(Saved entries)

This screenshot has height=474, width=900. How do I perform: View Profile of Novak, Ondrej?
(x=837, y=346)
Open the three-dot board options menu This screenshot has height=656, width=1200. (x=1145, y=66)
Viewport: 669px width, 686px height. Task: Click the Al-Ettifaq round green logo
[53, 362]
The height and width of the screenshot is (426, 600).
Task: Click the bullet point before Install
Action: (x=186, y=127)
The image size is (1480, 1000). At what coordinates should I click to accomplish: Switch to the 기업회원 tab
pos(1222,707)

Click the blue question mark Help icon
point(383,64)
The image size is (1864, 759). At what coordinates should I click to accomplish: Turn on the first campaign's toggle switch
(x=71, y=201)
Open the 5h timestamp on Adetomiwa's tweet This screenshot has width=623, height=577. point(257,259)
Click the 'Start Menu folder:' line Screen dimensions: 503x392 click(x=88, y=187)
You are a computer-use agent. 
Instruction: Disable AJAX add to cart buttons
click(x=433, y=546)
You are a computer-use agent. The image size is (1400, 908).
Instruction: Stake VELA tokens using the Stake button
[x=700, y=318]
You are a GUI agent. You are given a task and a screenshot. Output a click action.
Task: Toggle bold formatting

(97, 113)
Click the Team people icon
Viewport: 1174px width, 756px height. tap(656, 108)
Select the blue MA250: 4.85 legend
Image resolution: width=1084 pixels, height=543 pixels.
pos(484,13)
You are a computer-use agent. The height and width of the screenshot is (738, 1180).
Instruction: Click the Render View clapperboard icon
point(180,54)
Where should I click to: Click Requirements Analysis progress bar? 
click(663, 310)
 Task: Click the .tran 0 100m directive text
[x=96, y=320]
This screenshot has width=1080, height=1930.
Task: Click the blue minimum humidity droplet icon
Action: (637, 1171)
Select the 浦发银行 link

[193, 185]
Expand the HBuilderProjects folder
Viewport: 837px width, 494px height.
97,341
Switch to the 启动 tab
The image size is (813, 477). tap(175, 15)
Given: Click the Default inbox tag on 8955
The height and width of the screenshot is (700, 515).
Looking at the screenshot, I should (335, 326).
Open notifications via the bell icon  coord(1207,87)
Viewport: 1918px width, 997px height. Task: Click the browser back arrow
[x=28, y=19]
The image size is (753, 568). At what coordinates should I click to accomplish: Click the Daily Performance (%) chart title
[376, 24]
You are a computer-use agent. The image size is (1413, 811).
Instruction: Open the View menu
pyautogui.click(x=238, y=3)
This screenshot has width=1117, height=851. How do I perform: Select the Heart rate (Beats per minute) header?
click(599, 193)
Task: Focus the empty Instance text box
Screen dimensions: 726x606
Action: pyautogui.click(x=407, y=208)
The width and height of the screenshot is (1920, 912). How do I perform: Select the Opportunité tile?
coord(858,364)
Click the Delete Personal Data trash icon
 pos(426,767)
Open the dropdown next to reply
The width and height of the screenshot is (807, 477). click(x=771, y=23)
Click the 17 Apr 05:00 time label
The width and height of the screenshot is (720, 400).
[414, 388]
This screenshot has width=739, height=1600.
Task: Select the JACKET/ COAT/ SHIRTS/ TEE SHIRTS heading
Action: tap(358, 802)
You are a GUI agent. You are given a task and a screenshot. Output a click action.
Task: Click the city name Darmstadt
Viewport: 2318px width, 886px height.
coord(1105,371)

• **TASK DETAILS**
Each line from the one with "Viewport: 1918px width, 997px" through the end of the records above should be written out exactly. No other line should appear.

• **ANSWER FOR THE TASK**
Viewport: 1918px width, 997px height. Task: Click the browser back arrow
[x=28, y=19]
The image size is (753, 568). At what coordinates should I click to accomplish: Click the Daily Performance (%) chart title
[376, 24]
You are a computer-use agent. The image size is (1413, 811).
Instruction: Open the View menu
pyautogui.click(x=238, y=3)
This screenshot has width=1117, height=851. How do I perform: Select the Heart rate (Beats per minute) header?
click(599, 193)
Task: Focus the empty Instance text box
Screen dimensions: 726x606
Action: pyautogui.click(x=407, y=208)
The width and height of the screenshot is (1920, 912). How do I perform: Select the Opportunité tile?
coord(858,364)
Click the Delete Personal Data trash icon
 pos(426,767)
Open the dropdown next to reply
The width and height of the screenshot is (807, 477). click(x=771, y=23)
Click the 17 Apr 05:00 time label
The width and height of the screenshot is (720, 400).
[414, 388]
This screenshot has width=739, height=1600.
Task: Select the JACKET/ COAT/ SHIRTS/ TEE SHIRTS heading
Action: tap(358, 802)
You are a GUI agent. You are given a task and a screenshot. Output a click action.
Task: Click the city name Darmstadt
Viewport: 2318px width, 886px height.
coord(1105,371)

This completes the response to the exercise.